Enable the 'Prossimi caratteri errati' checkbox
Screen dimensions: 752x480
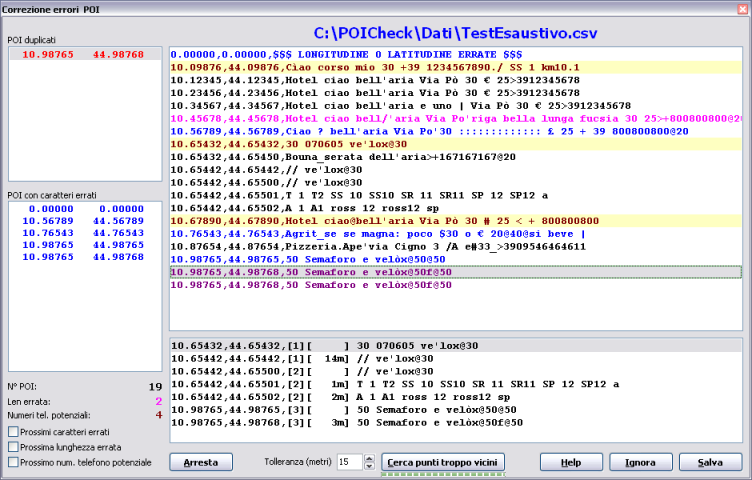(12, 431)
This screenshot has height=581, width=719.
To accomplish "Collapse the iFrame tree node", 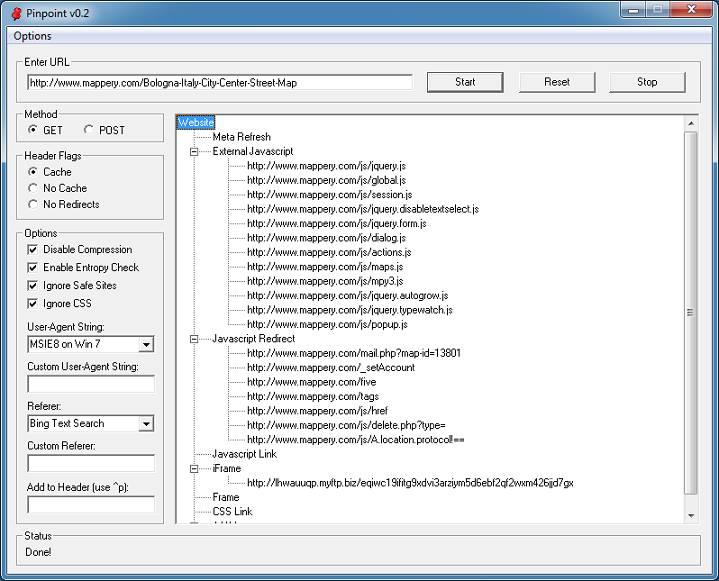I will click(194, 468).
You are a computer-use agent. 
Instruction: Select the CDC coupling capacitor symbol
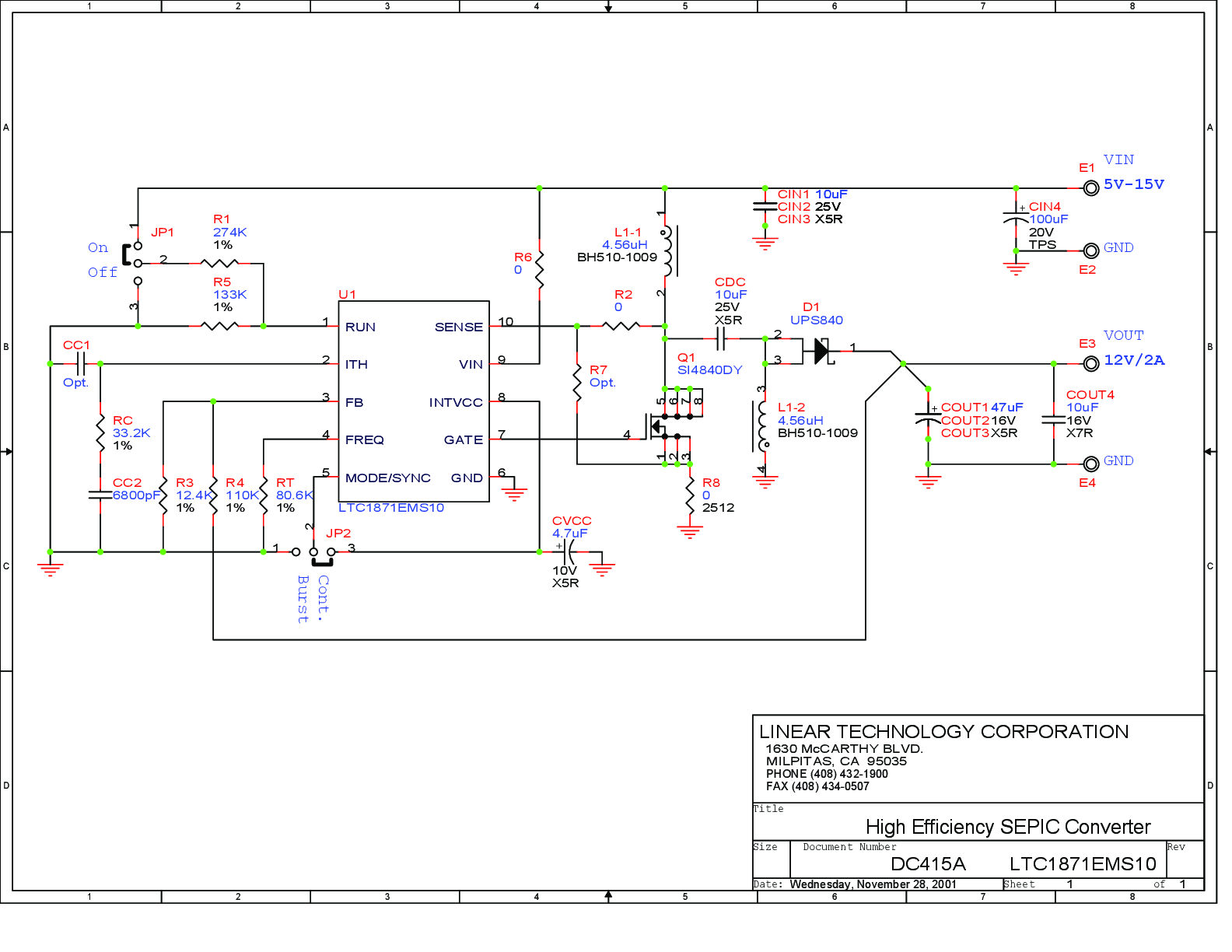click(721, 338)
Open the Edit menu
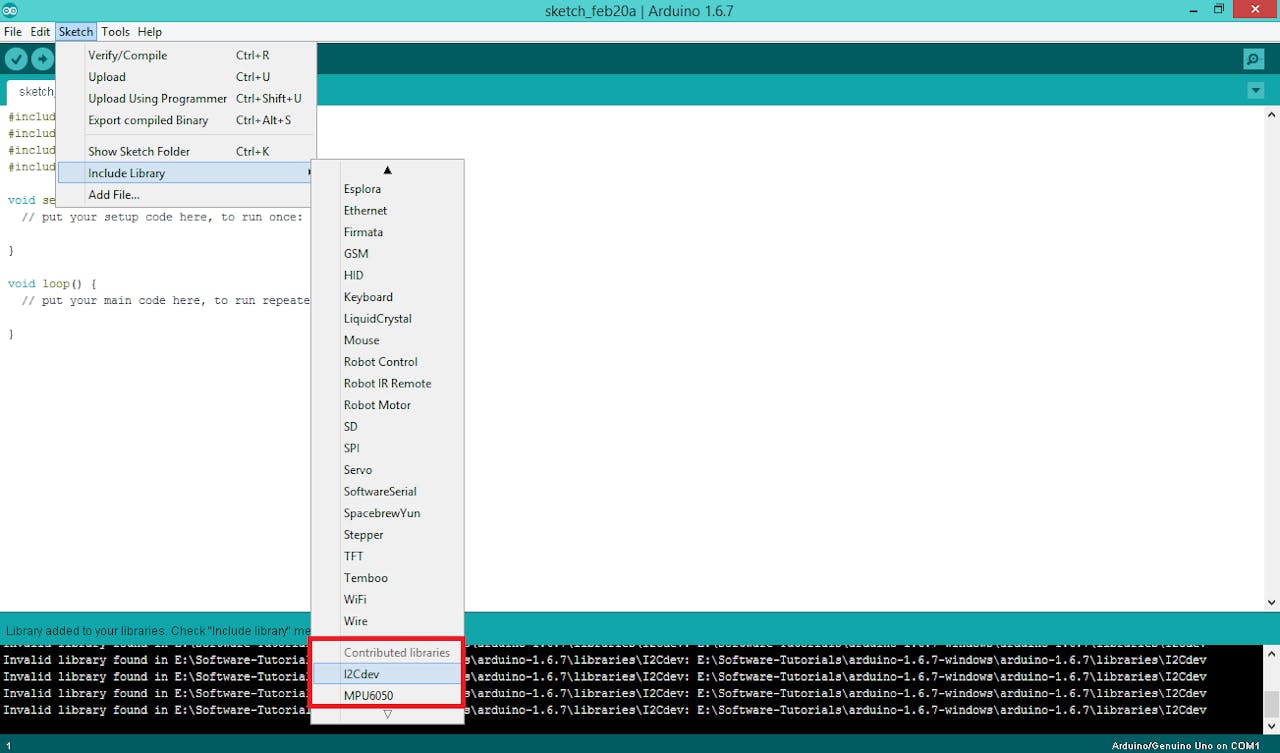 coord(40,32)
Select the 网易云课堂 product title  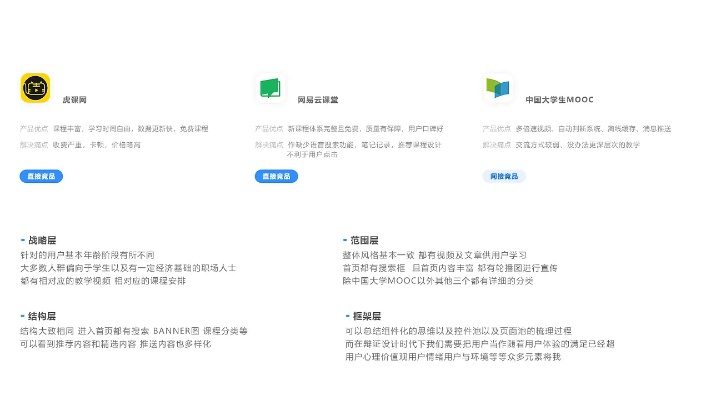point(317,100)
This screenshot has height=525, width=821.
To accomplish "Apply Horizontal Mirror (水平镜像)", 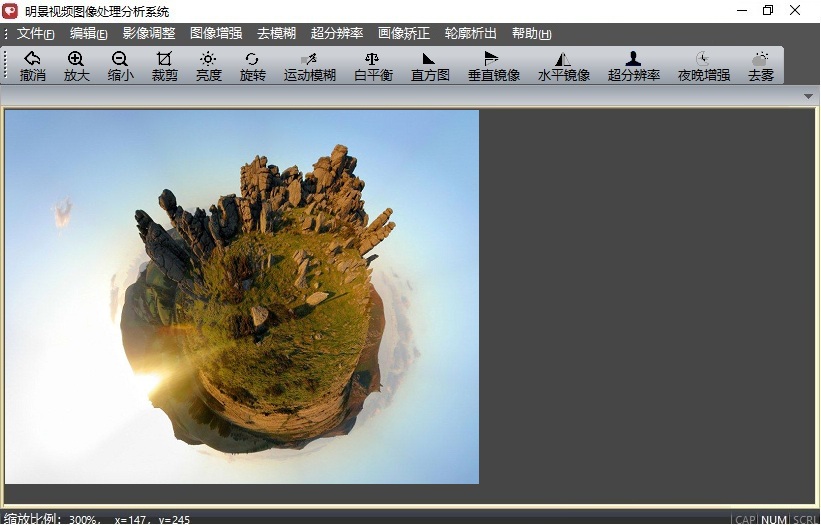I will 563,66.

## Problem requirements
Look through the records and gather each line with the word "This".

## Your response
This screenshot has height=581, width=719.
This screenshot has height=525, width=821.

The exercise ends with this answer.